Reproduce verbatim the lines of the material below, starting at the line containing "Click the plus" and ending at the line containing "I will pos(215,721).", both included.
____________________
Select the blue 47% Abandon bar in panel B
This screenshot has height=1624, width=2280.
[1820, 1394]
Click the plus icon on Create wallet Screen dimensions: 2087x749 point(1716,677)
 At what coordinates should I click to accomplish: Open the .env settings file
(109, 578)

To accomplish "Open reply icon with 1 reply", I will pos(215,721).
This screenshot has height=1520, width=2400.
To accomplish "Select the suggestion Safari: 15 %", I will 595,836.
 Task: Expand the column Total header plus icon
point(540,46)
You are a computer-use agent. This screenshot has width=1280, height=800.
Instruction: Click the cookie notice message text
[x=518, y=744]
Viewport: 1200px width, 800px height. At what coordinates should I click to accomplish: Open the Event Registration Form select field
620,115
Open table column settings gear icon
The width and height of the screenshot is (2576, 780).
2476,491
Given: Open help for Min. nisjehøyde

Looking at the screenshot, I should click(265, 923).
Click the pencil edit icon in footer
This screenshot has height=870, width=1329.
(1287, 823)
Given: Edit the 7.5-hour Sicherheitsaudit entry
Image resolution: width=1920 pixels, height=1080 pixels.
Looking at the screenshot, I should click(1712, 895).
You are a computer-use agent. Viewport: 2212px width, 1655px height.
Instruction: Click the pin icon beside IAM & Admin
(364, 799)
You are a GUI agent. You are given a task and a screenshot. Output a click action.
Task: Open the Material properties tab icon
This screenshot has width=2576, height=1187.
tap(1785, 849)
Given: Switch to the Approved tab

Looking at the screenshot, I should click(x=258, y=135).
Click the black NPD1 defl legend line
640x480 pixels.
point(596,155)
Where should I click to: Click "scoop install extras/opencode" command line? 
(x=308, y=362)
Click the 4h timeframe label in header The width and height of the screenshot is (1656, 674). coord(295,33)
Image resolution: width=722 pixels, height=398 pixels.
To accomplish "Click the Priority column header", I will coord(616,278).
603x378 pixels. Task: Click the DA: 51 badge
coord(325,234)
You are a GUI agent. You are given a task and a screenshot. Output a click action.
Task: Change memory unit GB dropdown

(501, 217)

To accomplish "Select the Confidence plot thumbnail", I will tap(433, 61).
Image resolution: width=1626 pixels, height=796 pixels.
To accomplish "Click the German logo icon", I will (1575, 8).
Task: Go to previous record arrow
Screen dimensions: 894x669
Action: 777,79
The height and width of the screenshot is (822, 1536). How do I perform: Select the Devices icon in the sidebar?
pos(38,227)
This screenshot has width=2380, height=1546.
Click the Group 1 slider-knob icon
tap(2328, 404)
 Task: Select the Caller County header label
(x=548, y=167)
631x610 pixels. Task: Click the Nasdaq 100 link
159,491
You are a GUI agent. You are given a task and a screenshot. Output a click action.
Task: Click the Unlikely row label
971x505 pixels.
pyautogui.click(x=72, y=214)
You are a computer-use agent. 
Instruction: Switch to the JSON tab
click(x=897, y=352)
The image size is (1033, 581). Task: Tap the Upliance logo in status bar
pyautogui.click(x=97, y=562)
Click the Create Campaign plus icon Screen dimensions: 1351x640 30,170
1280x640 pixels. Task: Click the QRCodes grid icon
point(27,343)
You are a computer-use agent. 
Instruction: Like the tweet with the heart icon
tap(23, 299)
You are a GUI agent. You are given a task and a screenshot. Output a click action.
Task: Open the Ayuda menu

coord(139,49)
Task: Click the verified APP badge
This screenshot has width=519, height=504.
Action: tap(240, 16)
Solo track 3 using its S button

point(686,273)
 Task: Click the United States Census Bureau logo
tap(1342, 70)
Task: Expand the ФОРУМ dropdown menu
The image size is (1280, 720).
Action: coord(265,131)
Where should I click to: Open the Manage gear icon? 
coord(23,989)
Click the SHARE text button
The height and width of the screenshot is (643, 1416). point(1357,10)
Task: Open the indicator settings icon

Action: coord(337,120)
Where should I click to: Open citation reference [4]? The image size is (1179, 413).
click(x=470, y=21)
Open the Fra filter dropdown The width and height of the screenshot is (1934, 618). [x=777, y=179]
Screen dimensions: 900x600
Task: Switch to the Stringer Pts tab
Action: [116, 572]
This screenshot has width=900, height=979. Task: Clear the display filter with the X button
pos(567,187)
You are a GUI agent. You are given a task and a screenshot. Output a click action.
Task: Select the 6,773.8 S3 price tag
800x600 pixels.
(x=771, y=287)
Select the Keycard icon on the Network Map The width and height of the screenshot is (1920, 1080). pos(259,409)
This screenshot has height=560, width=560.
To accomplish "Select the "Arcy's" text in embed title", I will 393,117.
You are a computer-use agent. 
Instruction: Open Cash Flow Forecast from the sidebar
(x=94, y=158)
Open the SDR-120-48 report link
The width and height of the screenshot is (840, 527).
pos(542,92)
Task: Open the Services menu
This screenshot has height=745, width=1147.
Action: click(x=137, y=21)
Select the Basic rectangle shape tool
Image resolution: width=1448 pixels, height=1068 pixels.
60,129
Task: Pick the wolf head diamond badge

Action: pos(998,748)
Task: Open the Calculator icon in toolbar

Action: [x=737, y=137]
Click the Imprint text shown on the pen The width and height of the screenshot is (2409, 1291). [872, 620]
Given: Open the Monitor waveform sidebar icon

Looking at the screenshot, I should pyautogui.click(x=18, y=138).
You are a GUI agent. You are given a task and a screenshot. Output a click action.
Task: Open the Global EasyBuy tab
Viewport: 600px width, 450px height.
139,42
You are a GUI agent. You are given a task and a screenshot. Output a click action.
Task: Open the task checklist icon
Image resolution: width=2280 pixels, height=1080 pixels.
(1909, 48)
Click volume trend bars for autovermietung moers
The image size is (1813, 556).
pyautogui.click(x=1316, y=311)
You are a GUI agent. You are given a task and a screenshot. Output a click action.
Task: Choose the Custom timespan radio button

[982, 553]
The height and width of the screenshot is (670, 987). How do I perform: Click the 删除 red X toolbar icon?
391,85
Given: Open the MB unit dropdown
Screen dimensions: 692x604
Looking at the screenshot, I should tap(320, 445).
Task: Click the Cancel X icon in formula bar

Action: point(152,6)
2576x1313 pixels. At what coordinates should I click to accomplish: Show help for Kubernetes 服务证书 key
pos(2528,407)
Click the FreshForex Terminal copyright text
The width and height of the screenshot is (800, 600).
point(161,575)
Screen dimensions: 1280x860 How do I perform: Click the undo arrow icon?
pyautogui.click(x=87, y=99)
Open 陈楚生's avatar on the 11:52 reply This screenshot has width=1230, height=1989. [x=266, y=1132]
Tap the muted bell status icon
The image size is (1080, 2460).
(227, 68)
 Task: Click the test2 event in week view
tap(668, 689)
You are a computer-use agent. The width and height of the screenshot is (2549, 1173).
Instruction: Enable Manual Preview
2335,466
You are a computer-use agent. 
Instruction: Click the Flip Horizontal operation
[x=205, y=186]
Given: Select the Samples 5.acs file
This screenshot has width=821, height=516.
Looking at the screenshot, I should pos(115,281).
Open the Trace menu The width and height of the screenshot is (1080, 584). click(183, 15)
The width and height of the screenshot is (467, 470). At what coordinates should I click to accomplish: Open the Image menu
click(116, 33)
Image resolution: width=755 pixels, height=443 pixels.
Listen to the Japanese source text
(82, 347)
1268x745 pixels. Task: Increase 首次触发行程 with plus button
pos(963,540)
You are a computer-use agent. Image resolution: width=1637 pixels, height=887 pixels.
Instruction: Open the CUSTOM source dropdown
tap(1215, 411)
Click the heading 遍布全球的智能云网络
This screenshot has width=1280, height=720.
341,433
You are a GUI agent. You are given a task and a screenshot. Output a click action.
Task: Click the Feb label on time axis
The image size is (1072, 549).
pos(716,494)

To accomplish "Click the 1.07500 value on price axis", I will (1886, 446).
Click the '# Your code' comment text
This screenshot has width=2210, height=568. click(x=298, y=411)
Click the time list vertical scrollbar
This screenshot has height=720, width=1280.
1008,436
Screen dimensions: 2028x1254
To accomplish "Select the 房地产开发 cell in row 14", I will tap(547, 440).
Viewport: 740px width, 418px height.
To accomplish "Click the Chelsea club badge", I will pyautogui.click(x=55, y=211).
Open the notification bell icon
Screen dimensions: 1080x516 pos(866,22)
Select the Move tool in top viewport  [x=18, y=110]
____________________
Written answer:
Click the plus icon on Create wallet Screen dimensions: 2087x749 point(1716,677)
 At what coordinates should I click to accomplish: Open the .env settings file
(109, 578)

To accomplish "Open reply icon with 1 reply", I will pos(215,721).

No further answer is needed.